File Upload fields are a special case because browsers do not allow file inputs to be prefilled. When an edit form does not include a new file value, Formie leaves the existing uploaded file alone on the submission instead of clearing it.

For option fields such as Dropdown, Radio and Checkboxes, you can override the available options before rendering.

{% do form.setFieldSettings('department', {
    options: [
        { label: 'Support', value: 'support', default: false },
        { label: 'Billing', value: 'billing', default: false },
        { label: 'Sales', value: 'sales', default: false },
    ],
}) %}

{{ craft.formie.renderForm(form) }}

Changing options dynamically means different submissions may have been made against different option sets. That can be fine for context-specific forms, but it is worth planning for in exports, reporting and integrations.

For nested fields inside Group or Repeater fields, include the parent field handle so Formie knows which nested field you mean.

{% do form.setFieldSettings('contactDetails.firstName', {
    label: 'Preferred name',
}) %}

Container and input attributes

containerAttributes and inputAttributes accept the same Craft-style attribute map you would pass to Craft’s attr() helper:

{% do form.setFieldSettings('myCustomField', {
    inputAttributes: {
        readonly: true,
        data: {
            foo: 'bar',
        },
    },
}) %}

That replaces any attributes already saved on the field.

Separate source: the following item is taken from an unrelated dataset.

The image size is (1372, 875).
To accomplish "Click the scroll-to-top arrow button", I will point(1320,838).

To add attributes without removing the saved ones, use mergeInputAttributes or mergeContainerAttributes:

{% do form.setFieldSettings('myCustomField', {
    mergeInputAttributes: {
        readonly: true,
    },
}) %}

The editable-table format used in the form builder is still supported when you need it:

{% do form.setFieldSettings('myCustomField', {
    inputAttributes: [
        { label: 'readonly', value: true },
    ],
}) %}

Passing an invalid attribute format throws an exception instead of being silently ignored.